Fluorescence diagnosis of bladder cancer: a novel in vivo approach using 5‐aminolevulinic acid (ALA) dendrimers

Abstract

What's known on the subject? and What does the study add? Fluorescence cystoscopy with hexylaminolevulinate (h-ALA, Hexvix®) is known to improve tumour detection in non-muscle-invasive bladder cancer. However, specificity is relatively low and the intensity of the observed fluorescence signal decreases over time due to protoporphyrin IX (PpIX) efflux. This study evaluates in an in vivo model the use of a dendritic 5-aminolevulinic acid compound for fluorescence diagnosis. Fluorescence ratios between tumour and urothelium as well as muscle were significantly better as compared with h-ALA. Sustained synthesis of PpIX accounts for preservation of fluorescence for >24 h. • To overcome the relative lack of tumour selectivity of fluorescence-guided cystoscopy using 5-aminolevulinic acid (ALA) or its ester derivative (e.g. hexylaminolevulinate, h-ALA; Hexvix®), we evaluated the use of dendrimers bearing different ALA loads in rats bearing orthotopic bladder tumours. • Rat bladders were instilled with h-ALA or ALA dendrimers and fluorescence ratio between tumour and normal urothelium, as well as tumour and muscle and depth of fluorescence were determined with Image J software. • Quantification of ALA and/or esters systemic reabsorption was evaluated by high-performance liquid chromatography. • Slow hydrolysis of ALA from dendrimers as observed in vitro implies a higher initial ALA load and longer resting times in vivo.
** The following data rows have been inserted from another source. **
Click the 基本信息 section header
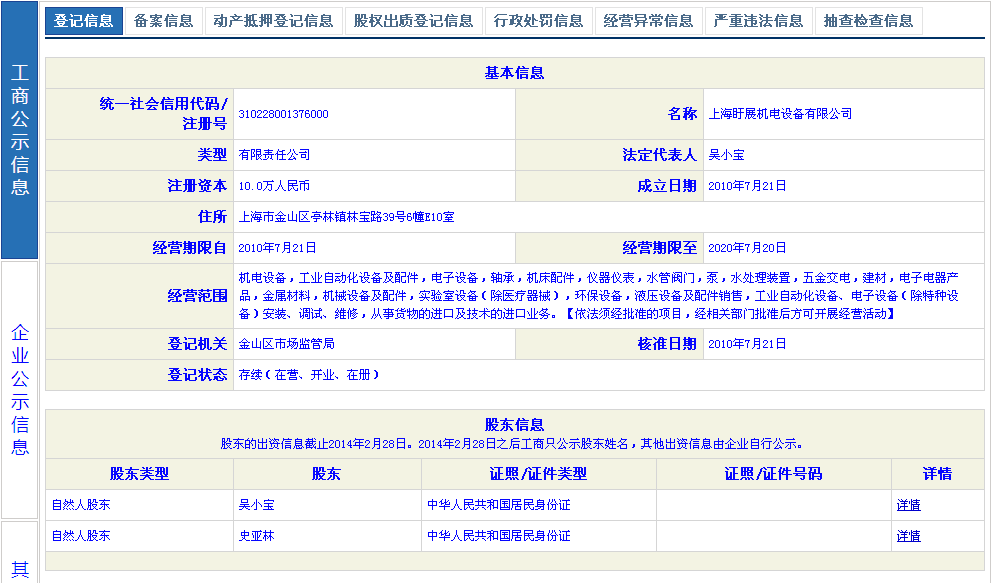This screenshot has height=583, width=991. click(x=514, y=73)
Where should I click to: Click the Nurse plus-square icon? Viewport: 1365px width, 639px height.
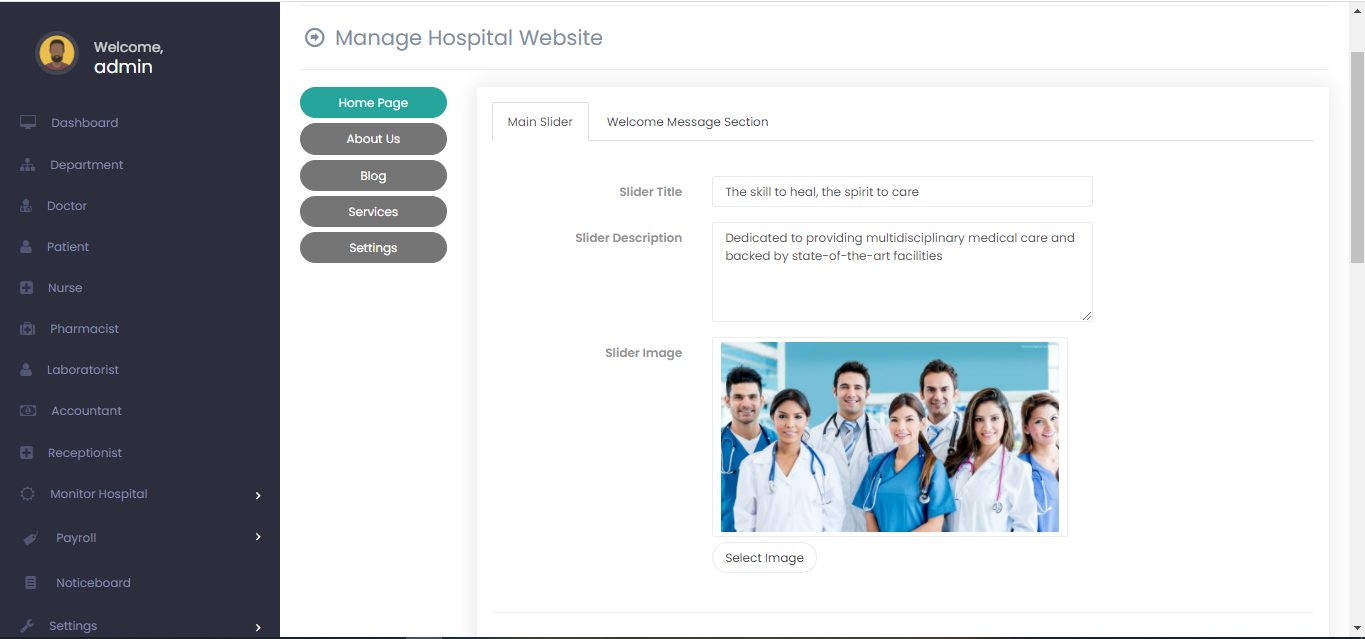coord(27,288)
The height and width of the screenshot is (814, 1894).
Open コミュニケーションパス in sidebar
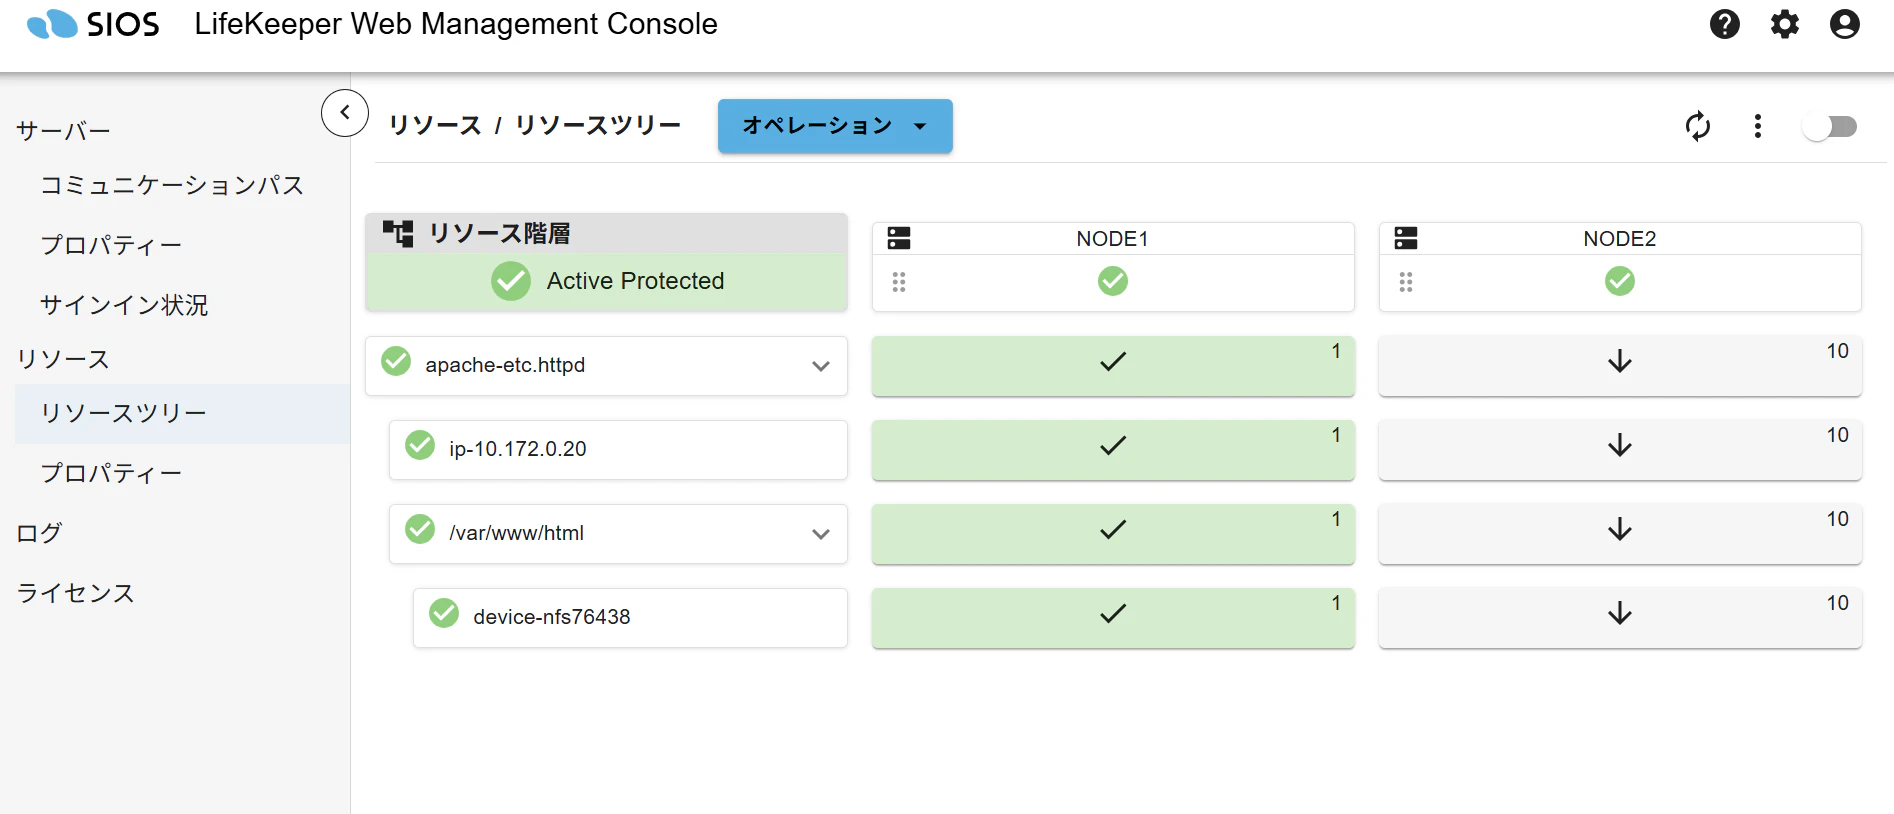point(172,185)
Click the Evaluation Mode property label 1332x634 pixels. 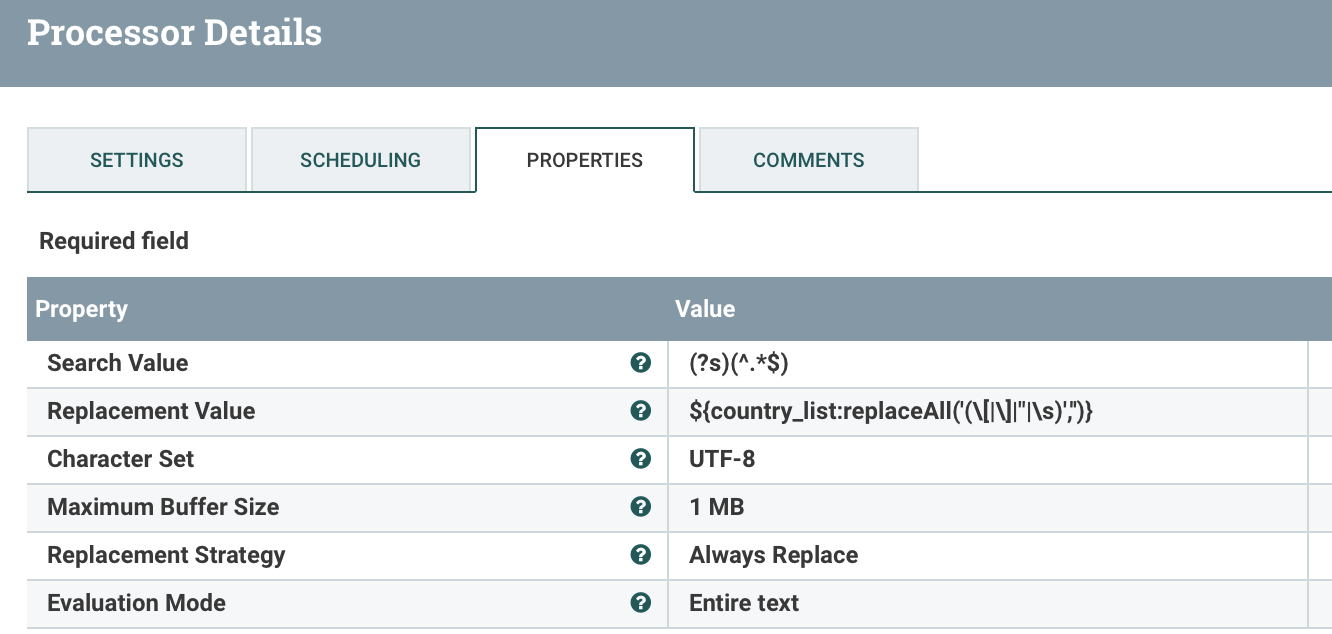[136, 603]
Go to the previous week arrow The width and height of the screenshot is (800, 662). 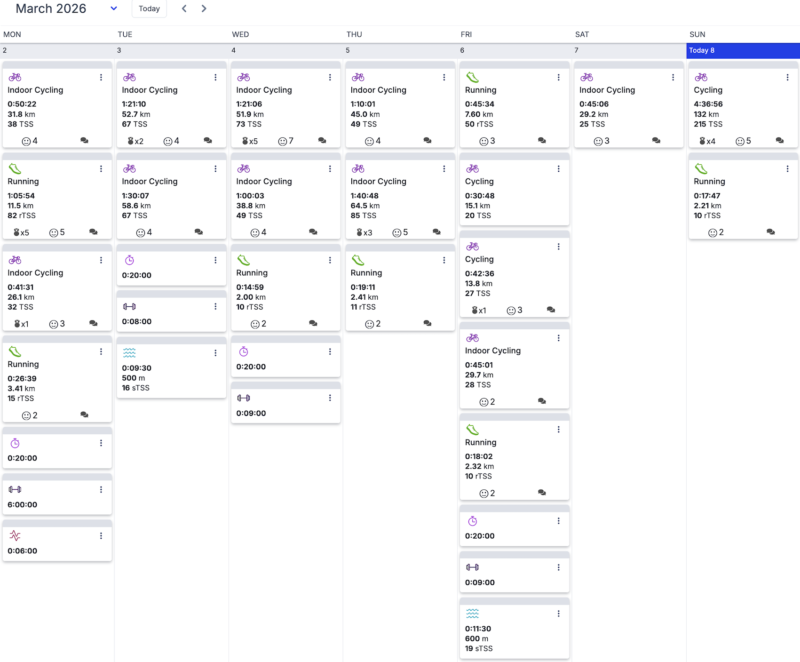184,9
Sustained synthesis of protoporphyrin IX (PpIX) explains persistence of fluorescence for >24 h. • There were significantly better fluorescence ratios with dendrimers, as well as higher penetration depths and absence of systemic reabsorption. • The prolonged and sustained PpIX synthesis, the improved tumour selectivity with a deeper penetration and the absence of systemic reabsorption are primary indicators that ALA dendrimers could be an alternative to h-ALA in fluorescence-guided cystoscopy.